私が子どもの頃に住んでいた町内では、毎年5月頃になると、町内会から数枚の白い大きな紙が配布された。その町内では6月にお祭りがあり、それぞれの家では、前もって配布された紙に好きな絵を描き、色を塗って、それを縦と横が40cm、高さが60cmくらいの大きさの直方体の形をした行燈に貼って、中に豆電球で光を灯し、軒先につるすという慣習があった。
絵を描くのは、基本的にその家の子どもの仕事だった。私も、毎年、兄と一緒に、当時好きだったアニメのキャラクターなどを描いた。お祭りは2日制で、1日目の前夜祭と2日目の本祭があり、私たち子どもにとって楽しみだったのは前夜祭のほうであった。

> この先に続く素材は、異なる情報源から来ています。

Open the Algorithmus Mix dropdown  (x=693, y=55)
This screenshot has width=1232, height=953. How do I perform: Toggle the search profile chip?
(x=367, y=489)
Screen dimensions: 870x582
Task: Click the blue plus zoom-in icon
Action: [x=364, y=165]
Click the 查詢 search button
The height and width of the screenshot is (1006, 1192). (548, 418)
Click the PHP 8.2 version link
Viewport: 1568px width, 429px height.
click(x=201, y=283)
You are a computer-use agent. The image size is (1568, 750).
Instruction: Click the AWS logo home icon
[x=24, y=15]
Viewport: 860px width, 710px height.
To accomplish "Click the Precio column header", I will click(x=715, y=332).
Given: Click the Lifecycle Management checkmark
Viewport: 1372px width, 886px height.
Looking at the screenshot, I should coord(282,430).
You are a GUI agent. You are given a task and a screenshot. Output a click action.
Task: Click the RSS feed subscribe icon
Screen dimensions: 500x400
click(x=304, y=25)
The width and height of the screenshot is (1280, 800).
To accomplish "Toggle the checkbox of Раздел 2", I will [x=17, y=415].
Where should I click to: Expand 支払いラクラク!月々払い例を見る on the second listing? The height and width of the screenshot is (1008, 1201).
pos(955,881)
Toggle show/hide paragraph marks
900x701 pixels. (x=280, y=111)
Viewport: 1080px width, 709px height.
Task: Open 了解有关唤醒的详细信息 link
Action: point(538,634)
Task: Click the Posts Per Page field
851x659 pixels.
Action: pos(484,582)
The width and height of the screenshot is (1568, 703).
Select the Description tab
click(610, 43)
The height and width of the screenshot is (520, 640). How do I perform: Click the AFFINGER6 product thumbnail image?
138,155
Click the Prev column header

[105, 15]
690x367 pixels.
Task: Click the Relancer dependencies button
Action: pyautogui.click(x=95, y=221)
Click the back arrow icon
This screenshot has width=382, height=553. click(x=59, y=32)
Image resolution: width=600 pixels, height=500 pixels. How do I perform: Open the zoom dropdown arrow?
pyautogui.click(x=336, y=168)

前夜祭には、近くの公民館の前で、小さな露店が作られて、そこで焼きそばやフランクフルトなどの食べ物を買って食べたり、くじやヨーヨー釣りなどのゲームを楽しむことができたからだ。私も、毎年、兄と一緒に、夕方から催されるその露店へ親からもらったお小遣いを握りしめて出かけた。
私が小学3年生か4年生くらいの時だったと思うが、前夜祭で、偶然、近所に住む同学年の友だちと会って、「これから町内の家の行燈を見て回らないか」と誘われた。2人で露店で買った食べ物を片手に、勝手に人の家の門から玄関ドアの前まで入り込み、軒先の行燈に描いてある絵を見ては好き勝手に批評し合った。
今では、同じ町内といえども他人の敷地内に無断で入ることは難しいのでないかと思うが、私の時代はそれで苦情を言われることもなかった。私の心の中にはまだあの日の行燈のおぼろげな光の記憶が残っていて、それをふとした時に思い出すことがあり、私の心を少し温めてくれる。今でもこの慣習が続いてくれていればいいのだが。